----- DATA PROVIDED -----

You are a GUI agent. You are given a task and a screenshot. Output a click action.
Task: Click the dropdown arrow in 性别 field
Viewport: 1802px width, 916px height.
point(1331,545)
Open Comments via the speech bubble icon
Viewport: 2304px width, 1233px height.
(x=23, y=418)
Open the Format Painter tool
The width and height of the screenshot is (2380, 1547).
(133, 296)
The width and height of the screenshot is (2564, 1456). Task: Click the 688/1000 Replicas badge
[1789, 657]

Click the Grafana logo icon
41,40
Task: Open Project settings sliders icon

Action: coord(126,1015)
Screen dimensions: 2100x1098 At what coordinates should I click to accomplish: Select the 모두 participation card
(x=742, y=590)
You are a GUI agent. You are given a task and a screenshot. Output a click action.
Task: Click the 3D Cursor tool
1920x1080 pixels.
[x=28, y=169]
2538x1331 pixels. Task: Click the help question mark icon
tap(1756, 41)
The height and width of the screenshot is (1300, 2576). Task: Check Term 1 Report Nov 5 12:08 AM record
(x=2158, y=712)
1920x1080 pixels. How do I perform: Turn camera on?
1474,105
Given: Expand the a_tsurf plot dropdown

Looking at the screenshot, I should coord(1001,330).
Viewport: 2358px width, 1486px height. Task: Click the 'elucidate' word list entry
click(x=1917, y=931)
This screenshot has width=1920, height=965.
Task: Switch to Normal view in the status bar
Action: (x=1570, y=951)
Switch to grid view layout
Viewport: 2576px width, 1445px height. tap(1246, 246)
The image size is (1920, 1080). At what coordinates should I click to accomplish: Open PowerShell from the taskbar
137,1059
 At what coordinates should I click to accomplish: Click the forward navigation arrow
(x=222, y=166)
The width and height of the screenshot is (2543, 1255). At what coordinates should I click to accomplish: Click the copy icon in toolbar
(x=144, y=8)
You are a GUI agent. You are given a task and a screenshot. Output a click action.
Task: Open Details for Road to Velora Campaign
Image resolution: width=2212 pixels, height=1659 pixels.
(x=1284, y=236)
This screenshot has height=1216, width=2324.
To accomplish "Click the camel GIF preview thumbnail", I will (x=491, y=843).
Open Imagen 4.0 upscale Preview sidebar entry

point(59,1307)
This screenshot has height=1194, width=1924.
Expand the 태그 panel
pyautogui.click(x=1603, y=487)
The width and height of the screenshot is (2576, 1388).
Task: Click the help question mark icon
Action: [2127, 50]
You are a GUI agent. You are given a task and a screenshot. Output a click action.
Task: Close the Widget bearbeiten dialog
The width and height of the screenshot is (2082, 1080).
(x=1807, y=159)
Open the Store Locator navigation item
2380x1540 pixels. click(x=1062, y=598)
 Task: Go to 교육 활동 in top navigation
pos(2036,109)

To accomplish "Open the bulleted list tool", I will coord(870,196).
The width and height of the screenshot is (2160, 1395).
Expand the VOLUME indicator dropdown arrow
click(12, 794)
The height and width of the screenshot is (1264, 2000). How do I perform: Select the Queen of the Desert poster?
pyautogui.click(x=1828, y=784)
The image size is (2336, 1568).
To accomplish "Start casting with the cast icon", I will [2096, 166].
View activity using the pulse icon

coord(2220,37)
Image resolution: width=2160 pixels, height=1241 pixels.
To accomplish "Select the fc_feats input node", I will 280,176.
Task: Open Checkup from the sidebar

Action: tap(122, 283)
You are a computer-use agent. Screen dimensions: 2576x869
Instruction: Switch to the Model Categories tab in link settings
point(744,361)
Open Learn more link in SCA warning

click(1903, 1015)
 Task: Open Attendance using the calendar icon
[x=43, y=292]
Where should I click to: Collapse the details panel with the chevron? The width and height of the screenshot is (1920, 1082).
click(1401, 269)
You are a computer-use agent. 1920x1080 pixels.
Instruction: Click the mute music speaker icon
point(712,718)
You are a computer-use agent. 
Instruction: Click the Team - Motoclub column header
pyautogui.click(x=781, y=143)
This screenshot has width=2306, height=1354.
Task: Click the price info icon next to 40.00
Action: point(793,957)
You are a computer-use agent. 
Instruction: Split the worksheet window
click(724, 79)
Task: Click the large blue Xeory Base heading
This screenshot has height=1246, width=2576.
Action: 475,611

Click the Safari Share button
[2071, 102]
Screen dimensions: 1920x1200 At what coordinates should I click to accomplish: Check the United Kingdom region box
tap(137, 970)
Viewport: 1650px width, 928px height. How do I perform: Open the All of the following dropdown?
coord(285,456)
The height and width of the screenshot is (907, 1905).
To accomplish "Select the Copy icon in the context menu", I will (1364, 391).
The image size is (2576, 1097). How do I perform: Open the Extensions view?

-----

▶ [WORK INSTRUCTION]: Could you set down each entry above word for word?

▶ [EXERCISE OUTPUT]:
You are a GUI agent. You are given a task and a screenshot. Output a click action.
Task: Click the dropdown arrow in 性别 field
Viewport: 1802px width, 916px height.
point(1331,545)
Open Comments via the speech bubble icon
Viewport: 2304px width, 1233px height.
(x=23, y=418)
Open the Format Painter tool
The width and height of the screenshot is (2380, 1547).
(133, 296)
The width and height of the screenshot is (2564, 1456). Task: Click the 688/1000 Replicas badge
[1789, 657]

Click the Grafana logo icon
41,40
Task: Open Project settings sliders icon

Action: coord(126,1015)
Screen dimensions: 2100x1098 At what coordinates should I click to accomplish: Select the 모두 participation card
(x=742, y=590)
You are a GUI agent. You are given a task and a screenshot. Output a click action.
Task: Click the 3D Cursor tool
1920x1080 pixels.
[x=28, y=169]
2538x1331 pixels. Task: Click the help question mark icon
tap(1756, 41)
The height and width of the screenshot is (1300, 2576). Task: Check Term 1 Report Nov 5 12:08 AM record
(x=2158, y=712)
1920x1080 pixels. How do I perform: Turn camera on?
1474,105
Given: Expand the a_tsurf plot dropdown

Looking at the screenshot, I should coord(1001,330).
Viewport: 2358px width, 1486px height. Task: Click the 'elucidate' word list entry
click(x=1917, y=931)
This screenshot has width=1920, height=965.
Task: Switch to Normal view in the status bar
Action: (x=1570, y=951)
Switch to grid view layout
Viewport: 2576px width, 1445px height. tap(1246, 246)
The image size is (1920, 1080). At what coordinates should I click to accomplish: Open PowerShell from the taskbar
137,1059
 At what coordinates should I click to accomplish: Click the forward navigation arrow
(x=222, y=166)
The width and height of the screenshot is (2543, 1255). At what coordinates should I click to accomplish: Click the copy icon in toolbar
(x=144, y=8)
You are a GUI agent. You are given a task and a screenshot. Output a click action.
Task: Open Details for Road to Velora Campaign
Image resolution: width=2212 pixels, height=1659 pixels.
(x=1284, y=236)
This screenshot has height=1216, width=2324.
To accomplish "Click the camel GIF preview thumbnail", I will (x=491, y=843).
Open Imagen 4.0 upscale Preview sidebar entry

point(59,1307)
This screenshot has height=1194, width=1924.
Expand the 태그 panel
pyautogui.click(x=1603, y=487)
The width and height of the screenshot is (2576, 1388).
Task: Click the help question mark icon
Action: [2127, 50]
You are a GUI agent. You are given a task and a screenshot. Output a click action.
Task: Close the Widget bearbeiten dialog
The width and height of the screenshot is (2082, 1080).
(x=1807, y=159)
Open the Store Locator navigation item
2380x1540 pixels. click(x=1062, y=598)
 Task: Go to 교육 활동 in top navigation
pos(2036,109)

To accomplish "Open the bulleted list tool", I will coord(870,196).
The width and height of the screenshot is (2160, 1395).
Expand the VOLUME indicator dropdown arrow
click(12, 794)
The height and width of the screenshot is (1264, 2000). How do I perform: Select the Queen of the Desert poster?
pyautogui.click(x=1828, y=784)
The image size is (2336, 1568).
To accomplish "Start casting with the cast icon", I will [2096, 166].
View activity using the pulse icon

coord(2220,37)
Image resolution: width=2160 pixels, height=1241 pixels.
To accomplish "Select the fc_feats input node", I will 280,176.
Task: Open Checkup from the sidebar

Action: tap(122, 283)
You are a computer-use agent. Screen dimensions: 2576x869
Instruction: Switch to the Model Categories tab in link settings
point(744,361)
Open Learn more link in SCA warning

click(1903, 1015)
 Task: Open Attendance using the calendar icon
[x=43, y=292]
Where should I click to: Collapse the details panel with the chevron? The width and height of the screenshot is (1920, 1082).
click(1401, 269)
You are a computer-use agent. 1920x1080 pixels.
Instruction: Click the mute music speaker icon
point(712,718)
You are a computer-use agent. 
Instruction: Click the Team - Motoclub column header
pyautogui.click(x=781, y=143)
This screenshot has width=2306, height=1354.
Task: Click the price info icon next to 40.00
Action: point(793,957)
You are a computer-use agent. 
Instruction: Split the worksheet window
click(724, 79)
Task: Click the large blue Xeory Base heading
This screenshot has height=1246, width=2576.
Action: 475,611

Click the Safari Share button
[2071, 102]
Screen dimensions: 1920x1200 At what coordinates should I click to accomplish: Check the United Kingdom region box
tap(137, 970)
Viewport: 1650px width, 928px height. How do I perform: Open the All of the following dropdown?
coord(285,456)
The height and width of the screenshot is (907, 1905).
To accomplish "Select the Copy icon in the context menu", I will (1364, 391).
The image size is (2576, 1097). How do I perform: Open the Extensions view?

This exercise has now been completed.